## [Your task]
Throughout the records below, find each line holding "pixels" and copy it.

######

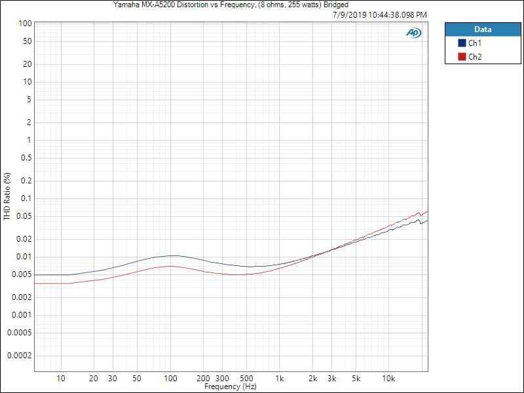The height and width of the screenshot is (393, 524).
Task: Click the AP logo in the chart corner
Action: 413,33
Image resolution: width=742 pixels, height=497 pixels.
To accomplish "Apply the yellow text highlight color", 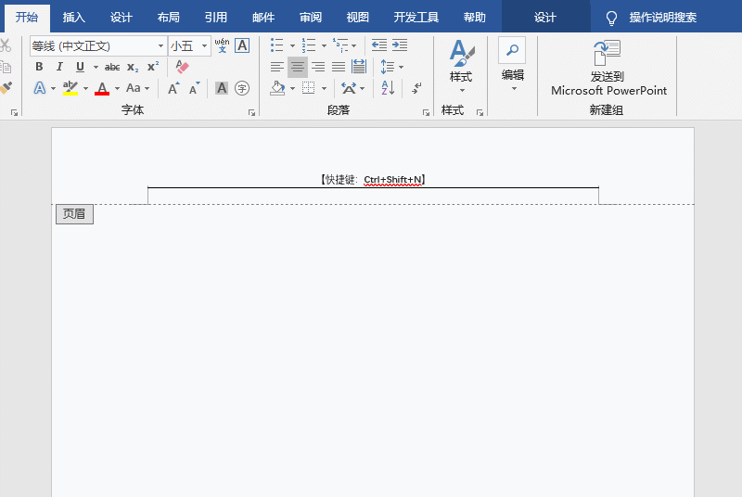I will tap(70, 88).
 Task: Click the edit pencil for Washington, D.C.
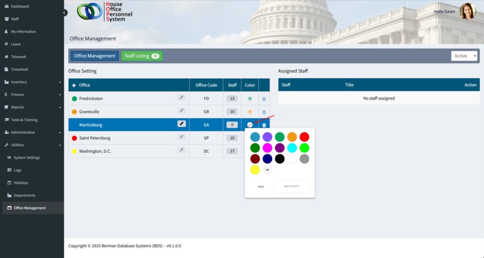pyautogui.click(x=182, y=150)
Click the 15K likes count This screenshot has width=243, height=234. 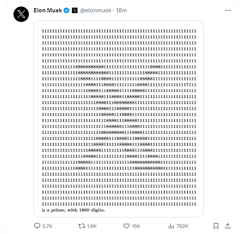[x=136, y=226]
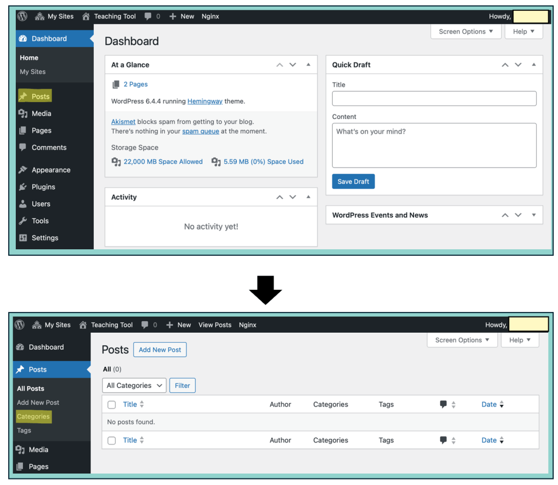
Task: Click the pages icon next to 2 Pages
Action: pos(116,85)

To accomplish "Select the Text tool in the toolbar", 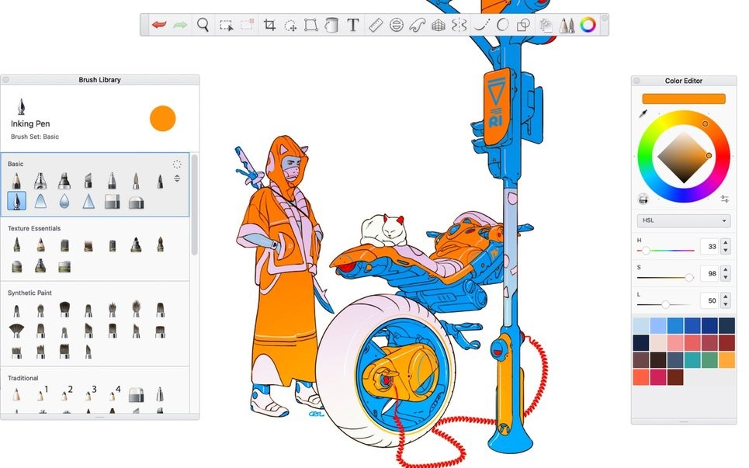I will coord(352,24).
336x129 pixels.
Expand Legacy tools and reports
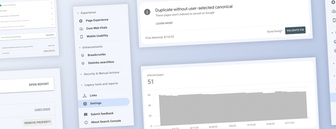82,85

######

## [Exercise result]
Image resolution: width=742 pixels, height=497 pixels.
336x129 pixels.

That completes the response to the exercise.